##### THE RECORDS

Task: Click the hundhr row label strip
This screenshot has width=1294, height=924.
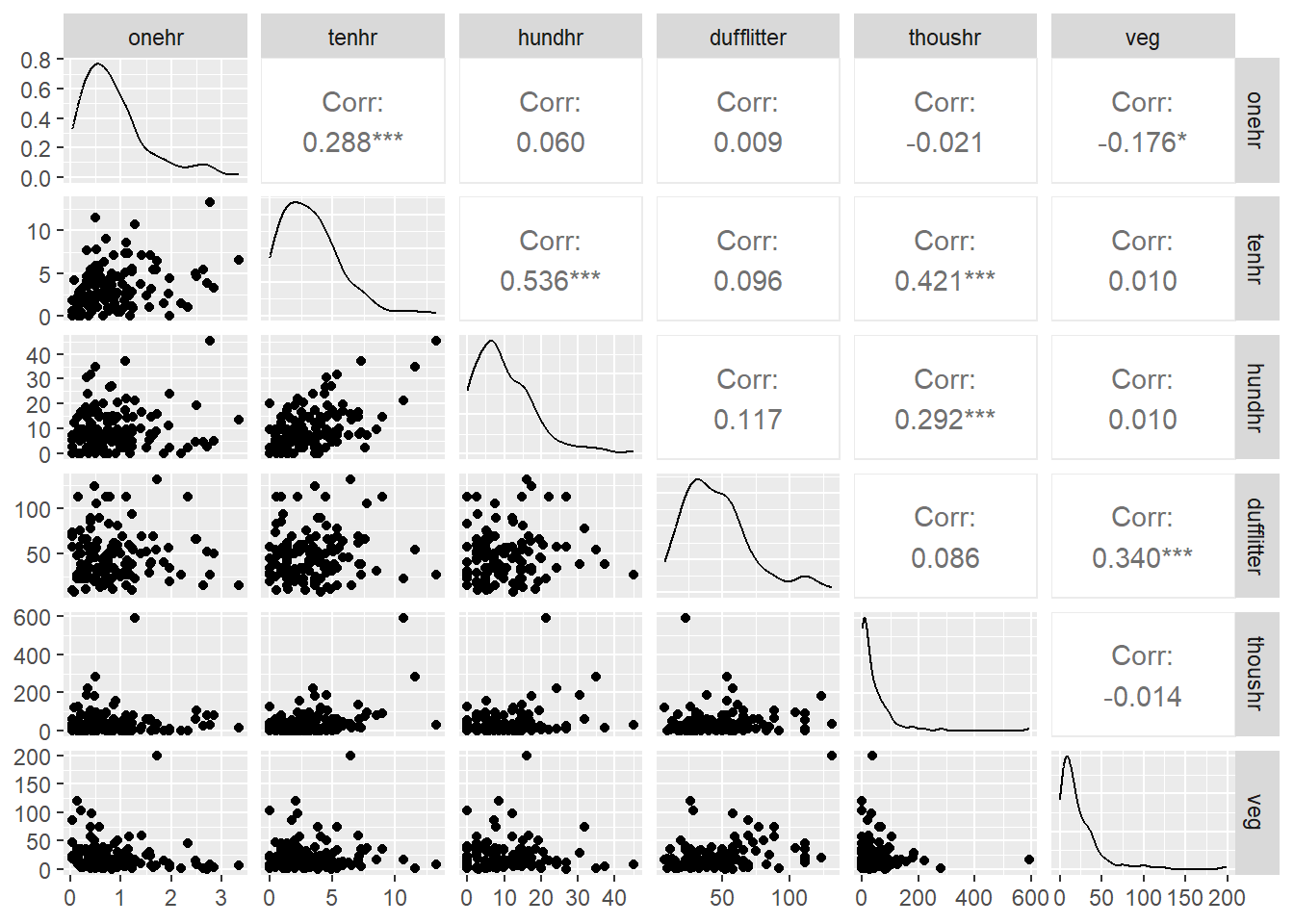Action: pyautogui.click(x=1254, y=397)
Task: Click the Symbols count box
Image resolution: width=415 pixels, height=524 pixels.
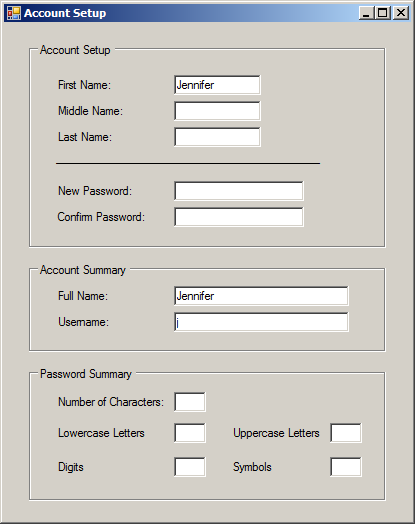Action: (x=346, y=467)
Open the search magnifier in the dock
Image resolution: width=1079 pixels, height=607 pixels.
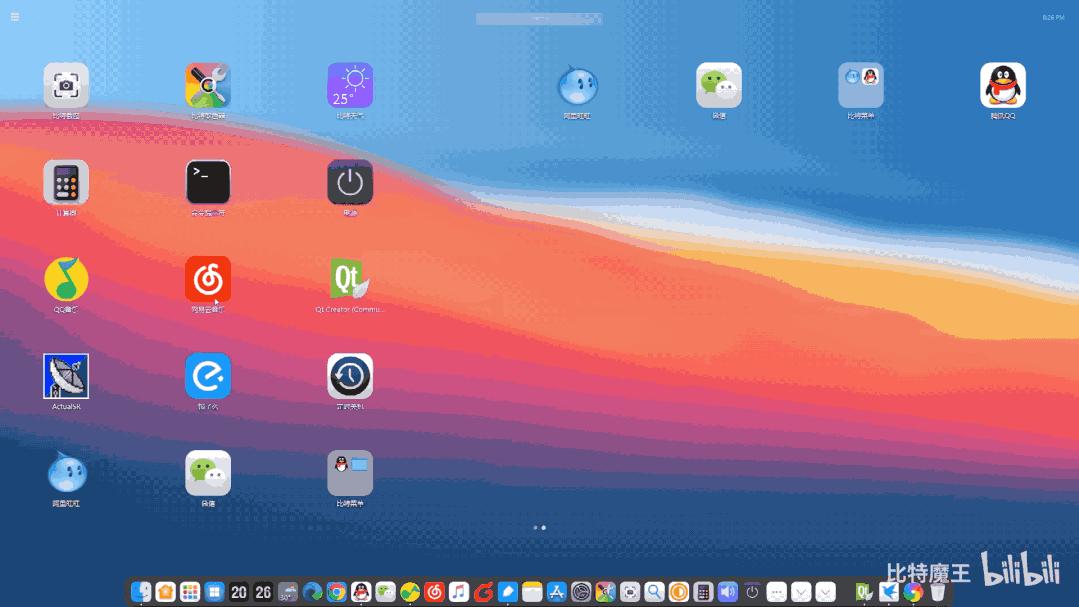click(x=654, y=592)
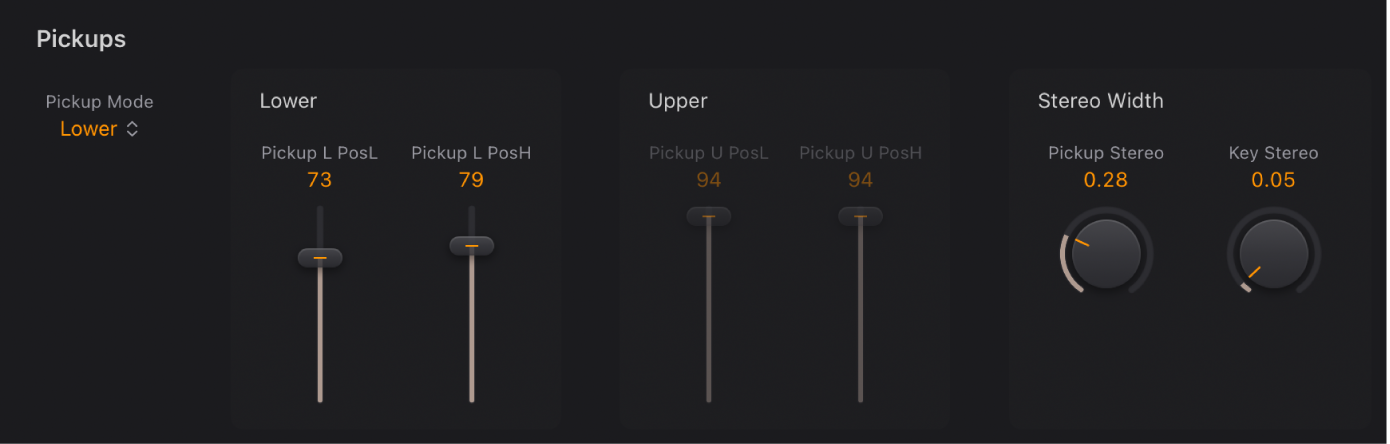Click the Pickup Stereo label
1390x444 pixels.
tap(1106, 153)
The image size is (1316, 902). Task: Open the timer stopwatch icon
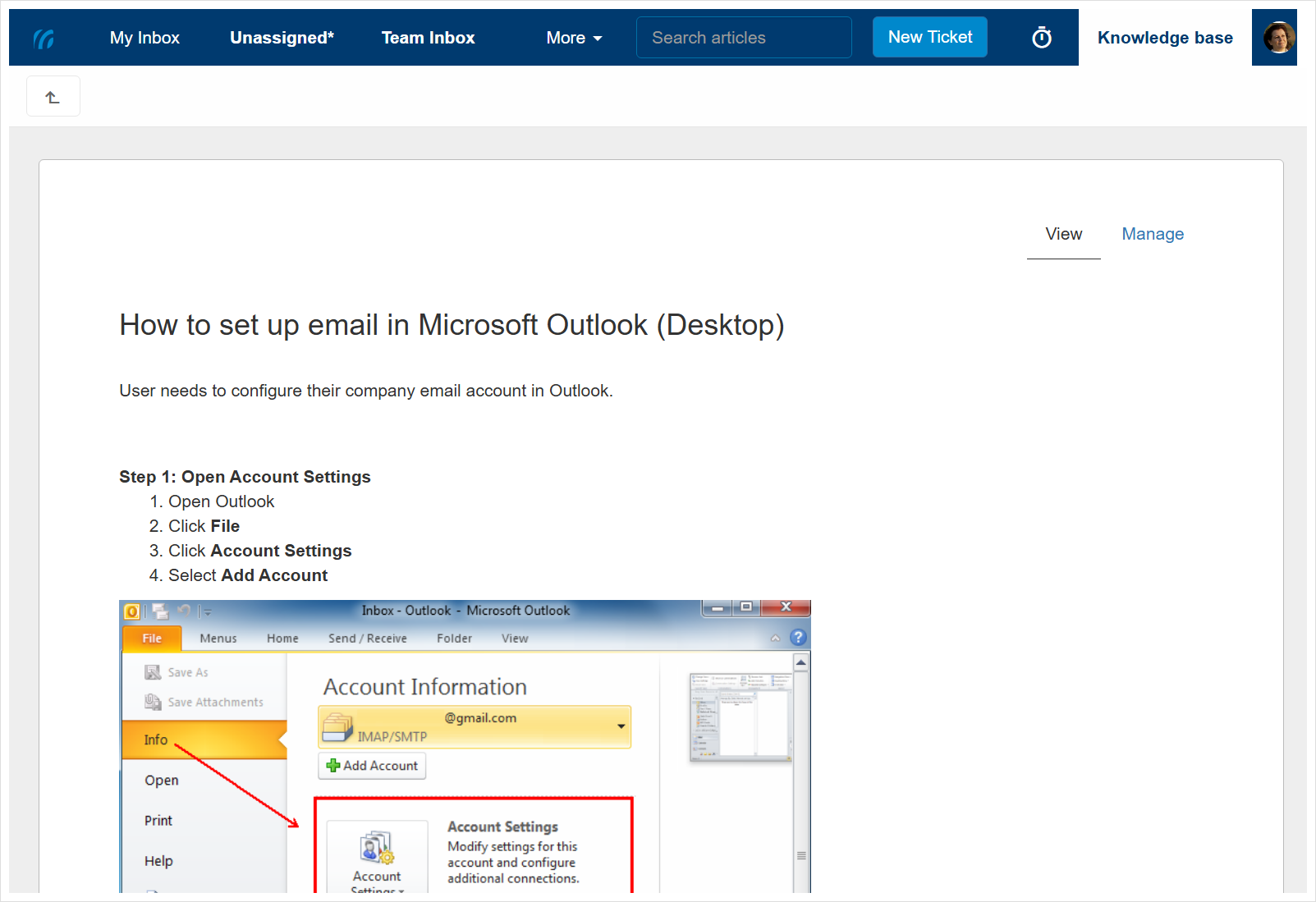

##########

WHAT THE EXERCISE ASKS:
Quote exactly the lines from the line that contains "Task: Click the Symbols count box" through the last line of the listing, please, leaving out all pictures.

EXERCISE ANSWER:
Task: Click the Symbols count box
Image resolution: width=415 pixels, height=524 pixels.
Action: (x=346, y=467)
Open the search magnifier in the dock
Image resolution: width=1079 pixels, height=607 pixels.
click(x=654, y=592)
Click the Pickup Stereo label
1390x444 pixels.
tap(1106, 153)
The image size is (1316, 902). Task: Open the timer stopwatch icon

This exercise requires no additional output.